Pendler und Bahnfahrer aus Isselhorst-avenwedde sind derzeit eh bedröppelt, weil seit einigen Tagen die RB 67 der Eurobahn nicht mehr fährt und daher kaum noch ein Zug hält. Das Unternehmen hat die Verbindung vorerst gestrichen, weil es ihr an Personal, vor allem an Zugführern, fehlt. Ob dieser Zustand bis zu den Sommerferien oder gar länger anhält – die Eurobahn vermag es selbst nicht zu sagen, hält sich mit einer Prognose zurück. Eine dauerhafte Ausdünnung des Fahrplans wird nicht ausgeschlossen, zumal auch andere Bahnbetriebe Mühe haben, Personal zu finden.

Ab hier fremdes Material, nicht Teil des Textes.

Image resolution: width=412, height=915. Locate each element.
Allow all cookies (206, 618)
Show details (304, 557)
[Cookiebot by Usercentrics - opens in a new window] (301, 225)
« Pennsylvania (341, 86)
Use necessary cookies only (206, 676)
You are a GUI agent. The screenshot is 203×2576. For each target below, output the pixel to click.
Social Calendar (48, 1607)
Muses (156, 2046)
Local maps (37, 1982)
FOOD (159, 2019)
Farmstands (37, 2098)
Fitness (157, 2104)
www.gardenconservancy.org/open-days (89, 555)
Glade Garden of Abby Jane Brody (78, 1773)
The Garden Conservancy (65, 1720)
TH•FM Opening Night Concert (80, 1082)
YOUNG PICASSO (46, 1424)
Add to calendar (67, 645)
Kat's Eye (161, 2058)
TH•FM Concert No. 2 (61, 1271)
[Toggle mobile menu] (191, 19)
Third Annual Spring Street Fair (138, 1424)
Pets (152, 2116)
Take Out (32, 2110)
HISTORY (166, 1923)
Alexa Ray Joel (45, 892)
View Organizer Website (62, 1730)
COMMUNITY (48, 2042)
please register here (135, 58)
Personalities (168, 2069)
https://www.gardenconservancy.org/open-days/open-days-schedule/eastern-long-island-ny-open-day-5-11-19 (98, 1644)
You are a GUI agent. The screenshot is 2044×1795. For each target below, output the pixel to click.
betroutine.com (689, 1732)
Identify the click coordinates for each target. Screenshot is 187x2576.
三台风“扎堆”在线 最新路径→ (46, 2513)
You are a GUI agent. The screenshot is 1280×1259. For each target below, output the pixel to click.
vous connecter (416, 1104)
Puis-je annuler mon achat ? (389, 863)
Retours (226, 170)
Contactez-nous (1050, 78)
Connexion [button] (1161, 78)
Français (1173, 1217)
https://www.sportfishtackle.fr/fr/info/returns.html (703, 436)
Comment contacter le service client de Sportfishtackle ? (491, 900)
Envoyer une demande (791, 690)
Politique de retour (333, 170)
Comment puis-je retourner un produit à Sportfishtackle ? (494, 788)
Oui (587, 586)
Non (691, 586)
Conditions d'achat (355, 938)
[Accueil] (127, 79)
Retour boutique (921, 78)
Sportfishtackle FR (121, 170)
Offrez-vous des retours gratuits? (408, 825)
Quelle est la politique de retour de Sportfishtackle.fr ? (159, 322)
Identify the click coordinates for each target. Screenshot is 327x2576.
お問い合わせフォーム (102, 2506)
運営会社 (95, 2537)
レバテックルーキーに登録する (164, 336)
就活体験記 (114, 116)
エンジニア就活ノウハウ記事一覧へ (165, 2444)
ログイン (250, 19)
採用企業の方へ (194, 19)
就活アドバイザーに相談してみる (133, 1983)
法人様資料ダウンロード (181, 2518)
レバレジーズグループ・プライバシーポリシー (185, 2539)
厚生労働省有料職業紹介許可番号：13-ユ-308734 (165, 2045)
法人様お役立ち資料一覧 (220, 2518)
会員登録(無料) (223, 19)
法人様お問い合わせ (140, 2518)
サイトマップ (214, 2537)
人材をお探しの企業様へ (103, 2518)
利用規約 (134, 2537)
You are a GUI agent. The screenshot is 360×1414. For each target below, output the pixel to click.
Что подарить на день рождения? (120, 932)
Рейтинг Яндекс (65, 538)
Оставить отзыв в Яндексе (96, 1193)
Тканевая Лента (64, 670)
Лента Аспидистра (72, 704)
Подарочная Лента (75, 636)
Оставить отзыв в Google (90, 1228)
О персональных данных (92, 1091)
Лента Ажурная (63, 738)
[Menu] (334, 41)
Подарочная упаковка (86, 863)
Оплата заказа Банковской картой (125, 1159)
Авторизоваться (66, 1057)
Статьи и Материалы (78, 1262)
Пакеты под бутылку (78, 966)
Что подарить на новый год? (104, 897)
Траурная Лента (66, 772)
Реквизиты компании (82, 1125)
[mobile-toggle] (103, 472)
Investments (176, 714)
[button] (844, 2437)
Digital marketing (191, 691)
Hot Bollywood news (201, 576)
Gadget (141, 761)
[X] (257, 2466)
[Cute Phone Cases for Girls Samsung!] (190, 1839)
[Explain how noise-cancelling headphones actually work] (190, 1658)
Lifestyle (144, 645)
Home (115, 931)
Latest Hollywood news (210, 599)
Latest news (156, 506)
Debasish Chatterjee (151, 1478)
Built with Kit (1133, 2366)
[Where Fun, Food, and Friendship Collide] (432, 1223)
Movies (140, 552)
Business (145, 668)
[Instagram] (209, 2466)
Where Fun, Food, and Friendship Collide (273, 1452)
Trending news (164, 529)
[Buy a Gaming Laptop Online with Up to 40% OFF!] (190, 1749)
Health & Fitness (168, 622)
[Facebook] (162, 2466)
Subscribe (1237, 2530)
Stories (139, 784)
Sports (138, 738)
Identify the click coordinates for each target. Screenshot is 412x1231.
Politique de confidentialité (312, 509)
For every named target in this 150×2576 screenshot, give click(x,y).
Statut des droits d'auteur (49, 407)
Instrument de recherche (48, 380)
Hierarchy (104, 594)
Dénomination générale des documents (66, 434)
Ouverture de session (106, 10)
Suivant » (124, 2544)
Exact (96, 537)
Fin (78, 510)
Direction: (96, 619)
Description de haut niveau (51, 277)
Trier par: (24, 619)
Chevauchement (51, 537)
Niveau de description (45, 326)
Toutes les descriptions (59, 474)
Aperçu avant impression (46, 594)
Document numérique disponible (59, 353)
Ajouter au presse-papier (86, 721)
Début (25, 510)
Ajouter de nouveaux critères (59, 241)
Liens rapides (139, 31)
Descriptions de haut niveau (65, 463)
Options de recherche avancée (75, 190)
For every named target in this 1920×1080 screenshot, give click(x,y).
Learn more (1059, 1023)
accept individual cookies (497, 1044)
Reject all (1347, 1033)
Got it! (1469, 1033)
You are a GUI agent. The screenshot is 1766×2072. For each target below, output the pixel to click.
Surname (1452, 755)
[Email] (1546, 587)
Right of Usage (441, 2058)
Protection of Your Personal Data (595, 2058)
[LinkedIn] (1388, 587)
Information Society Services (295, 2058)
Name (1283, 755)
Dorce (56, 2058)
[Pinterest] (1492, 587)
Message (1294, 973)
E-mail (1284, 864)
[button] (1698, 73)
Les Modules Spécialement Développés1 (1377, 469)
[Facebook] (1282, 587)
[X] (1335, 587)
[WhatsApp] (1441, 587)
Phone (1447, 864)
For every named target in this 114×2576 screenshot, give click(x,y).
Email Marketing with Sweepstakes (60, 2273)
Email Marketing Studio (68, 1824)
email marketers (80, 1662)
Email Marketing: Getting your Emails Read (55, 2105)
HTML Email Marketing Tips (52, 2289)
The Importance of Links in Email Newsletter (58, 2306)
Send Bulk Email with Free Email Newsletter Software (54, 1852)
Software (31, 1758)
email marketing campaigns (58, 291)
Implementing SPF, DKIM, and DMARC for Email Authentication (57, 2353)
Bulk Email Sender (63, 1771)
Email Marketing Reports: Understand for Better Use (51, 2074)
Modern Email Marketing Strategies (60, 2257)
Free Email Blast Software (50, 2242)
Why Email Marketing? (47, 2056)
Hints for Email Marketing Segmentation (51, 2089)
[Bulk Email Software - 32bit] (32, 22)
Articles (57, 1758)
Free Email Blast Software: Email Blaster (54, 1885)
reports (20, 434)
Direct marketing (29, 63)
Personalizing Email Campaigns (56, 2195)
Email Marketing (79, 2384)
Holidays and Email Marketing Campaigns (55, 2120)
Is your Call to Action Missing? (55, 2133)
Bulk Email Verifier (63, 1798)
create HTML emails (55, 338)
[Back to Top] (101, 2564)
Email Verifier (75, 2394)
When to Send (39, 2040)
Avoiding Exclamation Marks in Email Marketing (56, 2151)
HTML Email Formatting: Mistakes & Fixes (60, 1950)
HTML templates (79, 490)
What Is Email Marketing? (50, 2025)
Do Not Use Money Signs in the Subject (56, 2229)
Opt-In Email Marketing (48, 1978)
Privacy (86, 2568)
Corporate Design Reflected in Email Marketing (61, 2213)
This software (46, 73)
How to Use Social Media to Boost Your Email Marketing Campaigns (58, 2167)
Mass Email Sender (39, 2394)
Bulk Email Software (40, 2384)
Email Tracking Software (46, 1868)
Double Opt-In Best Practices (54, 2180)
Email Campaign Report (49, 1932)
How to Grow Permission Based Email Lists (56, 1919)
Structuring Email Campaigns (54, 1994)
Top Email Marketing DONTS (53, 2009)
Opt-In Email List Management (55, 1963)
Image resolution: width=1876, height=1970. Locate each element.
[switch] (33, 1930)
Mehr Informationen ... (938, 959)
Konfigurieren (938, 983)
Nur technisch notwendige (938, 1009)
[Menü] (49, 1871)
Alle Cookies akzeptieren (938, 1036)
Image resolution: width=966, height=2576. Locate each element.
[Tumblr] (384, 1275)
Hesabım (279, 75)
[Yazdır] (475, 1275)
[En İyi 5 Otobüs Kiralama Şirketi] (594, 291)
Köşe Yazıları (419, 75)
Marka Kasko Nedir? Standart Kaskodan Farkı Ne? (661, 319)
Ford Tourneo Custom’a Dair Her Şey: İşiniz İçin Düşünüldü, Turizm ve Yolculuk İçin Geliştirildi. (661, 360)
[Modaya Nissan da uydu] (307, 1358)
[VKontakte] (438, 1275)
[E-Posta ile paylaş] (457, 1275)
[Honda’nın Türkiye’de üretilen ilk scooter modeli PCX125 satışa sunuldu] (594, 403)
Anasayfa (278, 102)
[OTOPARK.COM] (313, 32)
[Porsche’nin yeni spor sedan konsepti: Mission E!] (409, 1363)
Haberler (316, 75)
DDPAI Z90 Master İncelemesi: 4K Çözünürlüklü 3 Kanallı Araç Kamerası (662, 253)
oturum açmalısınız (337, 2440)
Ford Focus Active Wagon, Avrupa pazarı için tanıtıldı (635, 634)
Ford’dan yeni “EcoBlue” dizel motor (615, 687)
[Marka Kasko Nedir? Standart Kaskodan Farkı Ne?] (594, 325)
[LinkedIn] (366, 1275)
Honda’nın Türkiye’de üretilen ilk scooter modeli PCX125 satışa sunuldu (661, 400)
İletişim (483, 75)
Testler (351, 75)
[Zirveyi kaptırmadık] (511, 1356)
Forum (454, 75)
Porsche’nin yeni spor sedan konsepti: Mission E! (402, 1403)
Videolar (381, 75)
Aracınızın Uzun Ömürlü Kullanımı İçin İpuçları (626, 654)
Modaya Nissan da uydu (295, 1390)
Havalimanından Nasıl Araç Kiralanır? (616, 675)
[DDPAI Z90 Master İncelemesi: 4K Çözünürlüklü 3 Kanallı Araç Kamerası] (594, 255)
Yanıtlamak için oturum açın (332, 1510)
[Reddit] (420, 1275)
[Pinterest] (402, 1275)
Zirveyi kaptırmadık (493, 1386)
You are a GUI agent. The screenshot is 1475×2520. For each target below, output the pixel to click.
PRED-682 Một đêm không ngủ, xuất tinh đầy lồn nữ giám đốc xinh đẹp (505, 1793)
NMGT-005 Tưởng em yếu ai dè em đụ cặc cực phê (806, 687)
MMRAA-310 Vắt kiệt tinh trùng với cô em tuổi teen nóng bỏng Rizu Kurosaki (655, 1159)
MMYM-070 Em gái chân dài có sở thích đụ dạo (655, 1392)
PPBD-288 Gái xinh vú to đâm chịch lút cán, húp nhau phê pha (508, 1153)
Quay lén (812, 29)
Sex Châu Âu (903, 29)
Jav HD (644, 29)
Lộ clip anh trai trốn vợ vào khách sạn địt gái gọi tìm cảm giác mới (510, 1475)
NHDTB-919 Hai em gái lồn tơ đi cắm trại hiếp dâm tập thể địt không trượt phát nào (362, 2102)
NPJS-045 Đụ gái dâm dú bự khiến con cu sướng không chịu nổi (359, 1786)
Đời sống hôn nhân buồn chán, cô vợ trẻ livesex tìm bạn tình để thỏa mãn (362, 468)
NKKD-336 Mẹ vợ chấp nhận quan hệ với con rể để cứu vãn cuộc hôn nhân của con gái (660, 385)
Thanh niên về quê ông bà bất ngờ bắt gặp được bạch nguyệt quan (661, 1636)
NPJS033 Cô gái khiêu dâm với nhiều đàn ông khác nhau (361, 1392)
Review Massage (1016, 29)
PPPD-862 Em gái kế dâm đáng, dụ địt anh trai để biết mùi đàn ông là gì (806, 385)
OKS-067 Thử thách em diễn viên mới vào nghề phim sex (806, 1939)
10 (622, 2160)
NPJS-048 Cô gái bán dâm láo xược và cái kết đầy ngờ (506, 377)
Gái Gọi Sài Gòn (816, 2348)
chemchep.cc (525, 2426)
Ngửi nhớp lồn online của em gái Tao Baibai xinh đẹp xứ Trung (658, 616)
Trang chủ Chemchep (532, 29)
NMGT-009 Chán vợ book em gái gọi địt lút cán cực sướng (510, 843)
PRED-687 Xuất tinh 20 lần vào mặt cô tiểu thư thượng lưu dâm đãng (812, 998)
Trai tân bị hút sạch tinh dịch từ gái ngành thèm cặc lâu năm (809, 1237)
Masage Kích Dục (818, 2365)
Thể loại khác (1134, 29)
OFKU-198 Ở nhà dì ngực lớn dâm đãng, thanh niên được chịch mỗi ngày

Der Cdu-bundestagsabgeordnete Ralph Brinkhaus ist wegen des Zugverkehrs mittlerweile derart alarmiert, dass er einen Bahngipfel OWL angeregt hat. Dieser soll, wie es heißt, voraussichtlich Ende Mai stattfinden. Die Hoffnung ist, dass sich spätestens dann auch klare Aussagen zu den Themen Sperrpause und robustes Netz treffen lassen.